Gewerkschaften sind dort ebenso wenig erwünscht wie Parteien. Aber es können sich natürlich Gewerkschaftsmitglieder als Einzelpersonen beteiligen. Darüber gibt es zurzeit bei den verschiedenen Gewerkschaften grosse Auseinandersetzungen. Es gibt SUD-Mitglieder, die sich an den Protesten beteiligen. Ich sehe den Grund auch darin, dass es lange keinen erfolgreichen gewerkschaftlichen Kampf und Streik mehr in Frankreich gegeben hat. Da wollen sich manche endlich wieder an einer Bewegung beteiligen, die auf die Strasse ist. Ich halte das für eine gefährliche Entwicklung. Ich lehne eine Beteiligung ab.
Warum beteiligen Sie sich nicht daran?
Mehrere der Personen, die für die «Gilets jaunes» sprechen, vertreten Positionen wie sie auch vom Front National oder anderen rechten Gruppierungen zu hören sind. Ich befürchte, dass sich hier nach italienischem Vorbild eine französische Variante der Fünf-Sterne-Bewegung etablieren könnte.
Gibt es historische Parallelen zu dieser Bewegung in Frankreich?
In den 1950er Jahren formierte sich unter Führung des Ladenbesitzers Pierre Poujade eine mittelständische Anti-Steuerbewegung. Bei den Wahlen 1956 zogen die PoujadistInnen unter dem Namen «Union zur Verteidigung der Handwerker und Geschäftsleute» mit 12 Prozent in das französische Parlament ein. Die heterogene Bewegung ist schnell wieder zerfallen. Einer der Abgeordneten war Jean Marie Le Pen, der bald den Front National eine eigene rechte Partei aufbaute. Bei den «Gilets jaunes» könnte es sich um eine neopoujardistische Bewegung handeln.
Wie könnte eine linke Alternative jenseits von Macron und gelben Westen aussehen?
Die Gewerkschaften in Frankreich müssten sich endlich an einen Tisch setzen und ein gemeinsames Aktionsprogramm gegen die Politik von Macron ausarbeiten. Für mich ist es ein historisches Versagen, wenn sich Gewerkschaften wie die CGT oder die SUD nicht auf gemeinsame Aktionen einigen können. Das ist besonders gefährlich in einer Zeit, in der die Rechte erstarkt. Das könnte sich schon bei den Europawahlen im nächsten Jahr zeigen.

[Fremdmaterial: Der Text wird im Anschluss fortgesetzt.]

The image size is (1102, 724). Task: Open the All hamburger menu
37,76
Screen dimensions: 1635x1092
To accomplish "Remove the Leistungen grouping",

Gibt es neben den «Gilets jaunes» nicht auch linke Proteste in Frankreich?
Ja, in Marseille, wo ich lebe und gewerkschaftlich aktiv bin, gab es grosse Demonstrationen gegen die Wohnungsnot. Es war auch ein Protest gegen eine Stadtpolitik, die sich nur für die Bedürfnisse des Tourismus in der Stadt einsetzt. Gleichzeitig stehen in Marseille Tausende Wohnungen leer. Sie wurden für unbewohnbar erklärt und zugemauert. Dagegen sind die Menschen auf die Strasse gegangen und organisieren sich.